§ How to complete this task
Exactly the lines from the one with "Where should I click to: Enable" through the end of the records below are to be output, the first and last included, and no others.
(Supplied data Opens)
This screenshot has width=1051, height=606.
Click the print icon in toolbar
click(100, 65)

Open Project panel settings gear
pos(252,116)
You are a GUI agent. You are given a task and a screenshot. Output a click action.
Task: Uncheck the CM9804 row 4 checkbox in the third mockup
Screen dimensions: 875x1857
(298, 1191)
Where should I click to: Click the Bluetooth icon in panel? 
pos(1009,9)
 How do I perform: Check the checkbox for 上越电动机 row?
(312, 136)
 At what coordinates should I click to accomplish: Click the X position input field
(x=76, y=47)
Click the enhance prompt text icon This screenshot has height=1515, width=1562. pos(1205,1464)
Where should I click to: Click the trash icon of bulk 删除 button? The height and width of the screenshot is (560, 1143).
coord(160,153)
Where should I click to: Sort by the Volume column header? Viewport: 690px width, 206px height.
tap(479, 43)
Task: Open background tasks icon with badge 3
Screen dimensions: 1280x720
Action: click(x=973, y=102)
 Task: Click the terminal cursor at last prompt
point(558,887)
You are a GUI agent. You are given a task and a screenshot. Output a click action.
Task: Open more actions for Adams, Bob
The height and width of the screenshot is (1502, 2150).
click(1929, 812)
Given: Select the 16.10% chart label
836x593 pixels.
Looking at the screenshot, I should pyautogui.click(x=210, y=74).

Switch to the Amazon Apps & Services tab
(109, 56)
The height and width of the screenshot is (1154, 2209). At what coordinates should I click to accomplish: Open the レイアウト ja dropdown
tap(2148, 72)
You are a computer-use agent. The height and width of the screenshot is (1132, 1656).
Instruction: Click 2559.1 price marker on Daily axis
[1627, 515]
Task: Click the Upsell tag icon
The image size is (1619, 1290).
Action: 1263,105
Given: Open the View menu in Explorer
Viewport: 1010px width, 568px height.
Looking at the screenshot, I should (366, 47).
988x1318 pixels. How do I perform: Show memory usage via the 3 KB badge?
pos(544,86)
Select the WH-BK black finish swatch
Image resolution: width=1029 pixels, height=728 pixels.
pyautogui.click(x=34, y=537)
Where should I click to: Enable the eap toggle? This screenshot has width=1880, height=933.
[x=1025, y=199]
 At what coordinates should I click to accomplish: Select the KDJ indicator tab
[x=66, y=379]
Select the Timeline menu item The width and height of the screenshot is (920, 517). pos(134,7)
(Supplied data Closes)
§ Exercise output
Where should I click to: Enable the eap toggle? This screenshot has width=1880, height=933.
[x=1025, y=199]
 At what coordinates should I click to accomplish: Select the KDJ indicator tab
[x=66, y=379]
Select the Timeline menu item The width and height of the screenshot is (920, 517). pos(134,7)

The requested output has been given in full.